In older properties, lathe and plaster ceilings can become damaged and the bond between the old lathes and the plaster gets broken. Small areas can be repaired but larger areas are best cut out and replaced with plasterboard and then skimmed with finish plaster.
If you look at the topside of a lathe and plaster ceiling you'll see the lathes spanning across the joists. The plaster will have been trowelled onto the lathes so that it squeezed through the gaps and formed nibs. As it dried this will have formed a bond holding the plaster in place. This can get broken - most commonly in attics when work like boarding is carried out. Once damaged, the plaster below no longer has as much support from the lathes and can easily drop a little causing a bulge in the ceiling
Small bulges in lathe and plaster
This can be repaired by firstly propping the sagged area back into place using boards and props. Using a wide board long enough to span the bulge, prop the ceiling back up using a length of sturdy timber spanning from the floor below.

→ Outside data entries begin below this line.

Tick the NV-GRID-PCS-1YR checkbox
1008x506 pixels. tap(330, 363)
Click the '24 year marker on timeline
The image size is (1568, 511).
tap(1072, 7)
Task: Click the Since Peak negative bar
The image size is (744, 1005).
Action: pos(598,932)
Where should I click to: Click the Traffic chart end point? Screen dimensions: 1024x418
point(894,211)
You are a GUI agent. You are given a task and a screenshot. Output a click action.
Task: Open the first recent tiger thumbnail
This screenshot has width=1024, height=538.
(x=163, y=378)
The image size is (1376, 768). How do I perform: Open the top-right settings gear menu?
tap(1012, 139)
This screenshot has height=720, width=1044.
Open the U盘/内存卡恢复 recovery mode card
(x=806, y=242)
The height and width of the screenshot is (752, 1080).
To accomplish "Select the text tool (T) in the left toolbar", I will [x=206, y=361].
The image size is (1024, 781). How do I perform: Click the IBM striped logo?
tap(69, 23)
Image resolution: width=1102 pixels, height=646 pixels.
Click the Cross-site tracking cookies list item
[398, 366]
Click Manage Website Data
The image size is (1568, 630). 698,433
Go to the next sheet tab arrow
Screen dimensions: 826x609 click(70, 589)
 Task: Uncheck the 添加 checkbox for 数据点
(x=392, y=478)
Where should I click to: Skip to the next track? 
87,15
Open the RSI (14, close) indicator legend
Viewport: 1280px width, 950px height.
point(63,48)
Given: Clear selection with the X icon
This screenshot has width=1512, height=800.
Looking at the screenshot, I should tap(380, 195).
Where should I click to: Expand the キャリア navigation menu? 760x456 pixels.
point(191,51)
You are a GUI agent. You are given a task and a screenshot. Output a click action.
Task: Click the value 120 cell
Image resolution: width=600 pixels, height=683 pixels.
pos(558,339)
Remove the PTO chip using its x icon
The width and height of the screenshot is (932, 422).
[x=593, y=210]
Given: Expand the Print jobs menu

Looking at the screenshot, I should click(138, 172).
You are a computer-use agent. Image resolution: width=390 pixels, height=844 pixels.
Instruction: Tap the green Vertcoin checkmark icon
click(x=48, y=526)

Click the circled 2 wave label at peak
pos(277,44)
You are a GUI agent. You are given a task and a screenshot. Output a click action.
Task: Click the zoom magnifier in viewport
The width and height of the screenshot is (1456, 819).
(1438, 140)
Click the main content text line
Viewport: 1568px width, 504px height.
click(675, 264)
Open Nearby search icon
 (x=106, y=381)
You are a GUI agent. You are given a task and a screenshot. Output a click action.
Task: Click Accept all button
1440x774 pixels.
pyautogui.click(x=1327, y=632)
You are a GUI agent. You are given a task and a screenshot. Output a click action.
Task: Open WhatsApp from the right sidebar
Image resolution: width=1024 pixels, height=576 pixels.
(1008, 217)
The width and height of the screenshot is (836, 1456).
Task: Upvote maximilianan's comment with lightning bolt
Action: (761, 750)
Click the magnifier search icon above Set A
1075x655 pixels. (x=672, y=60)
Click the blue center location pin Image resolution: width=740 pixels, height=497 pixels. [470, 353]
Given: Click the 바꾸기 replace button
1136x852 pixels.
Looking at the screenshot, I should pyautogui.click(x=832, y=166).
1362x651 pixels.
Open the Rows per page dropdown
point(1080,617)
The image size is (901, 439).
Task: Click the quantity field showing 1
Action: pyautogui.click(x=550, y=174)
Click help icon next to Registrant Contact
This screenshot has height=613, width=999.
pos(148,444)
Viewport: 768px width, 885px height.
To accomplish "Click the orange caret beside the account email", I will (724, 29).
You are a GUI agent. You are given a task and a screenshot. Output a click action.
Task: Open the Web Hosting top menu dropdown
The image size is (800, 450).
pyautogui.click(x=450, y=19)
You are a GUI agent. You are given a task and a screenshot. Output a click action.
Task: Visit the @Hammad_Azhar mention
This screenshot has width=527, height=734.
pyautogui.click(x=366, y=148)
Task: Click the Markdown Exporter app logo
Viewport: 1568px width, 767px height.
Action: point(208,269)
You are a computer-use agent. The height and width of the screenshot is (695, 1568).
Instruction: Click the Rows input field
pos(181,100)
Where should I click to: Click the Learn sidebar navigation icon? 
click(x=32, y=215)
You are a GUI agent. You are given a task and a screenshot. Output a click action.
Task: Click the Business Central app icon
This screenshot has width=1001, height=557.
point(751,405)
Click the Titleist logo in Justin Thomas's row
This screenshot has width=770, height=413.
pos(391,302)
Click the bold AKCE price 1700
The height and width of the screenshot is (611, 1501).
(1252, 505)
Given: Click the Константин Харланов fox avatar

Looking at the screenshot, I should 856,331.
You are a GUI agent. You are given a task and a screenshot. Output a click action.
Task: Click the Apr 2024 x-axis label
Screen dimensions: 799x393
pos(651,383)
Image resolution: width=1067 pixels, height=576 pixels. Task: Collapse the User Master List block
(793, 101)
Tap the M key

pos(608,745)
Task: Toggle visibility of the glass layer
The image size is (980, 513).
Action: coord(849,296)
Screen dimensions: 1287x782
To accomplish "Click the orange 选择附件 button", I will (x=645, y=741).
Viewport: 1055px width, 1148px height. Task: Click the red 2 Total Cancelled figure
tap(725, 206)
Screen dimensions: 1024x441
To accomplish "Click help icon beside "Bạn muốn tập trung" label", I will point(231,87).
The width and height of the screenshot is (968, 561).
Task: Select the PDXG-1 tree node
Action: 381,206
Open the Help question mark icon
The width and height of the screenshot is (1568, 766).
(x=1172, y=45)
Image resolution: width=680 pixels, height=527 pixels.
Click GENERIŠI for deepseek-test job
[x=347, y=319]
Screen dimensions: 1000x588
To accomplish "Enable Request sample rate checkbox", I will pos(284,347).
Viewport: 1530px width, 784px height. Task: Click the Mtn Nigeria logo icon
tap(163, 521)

Mark the line of the ceiling joists above and screw the plaster to these. Use dry lining screws with large washers on them. The washers will prevent the screw pulling right through the plaster and can be sunk a fraction into the surface. Dry lining screws will cut through easily and grip well in the joists.
Once the sagging area of lathe and plaster has been re-supported like this, the recesses for each screw can be filled and the ceiling redecorated
Larger areas of sagging ceiling
Place a large enough sheet of ply or similar material over the bulging area and wedge it back up with a sturdy length of timber from the floor below.
You now need to access the top side of the ceiling. For upstairs rooms this is usually easy enough as you can get to it from the loft. For other ceilings, you will have to lift the floor in the room above to get access to the old lathes.
Clean away all the broken plaster from the area above and remove any other debris. Vacuum the area as well to remove as much dust as possible. Wet the area with clean water and a brush then make up a slightly sloppy batch of bonding plaster. Trowel this out over the damaged area so that it bonds completely with the old plaster and completely covers the lathes.
Allow the plaster to dry overnight before gently removing the timber supports below. The ceiling can now be redecorated
Substantial damage repair
As mentioned, for larger areas or more substantial damage, cut out the area back to the mid point of the next joist and patch with plasterboard and blend in with a skim coat of finish plaster.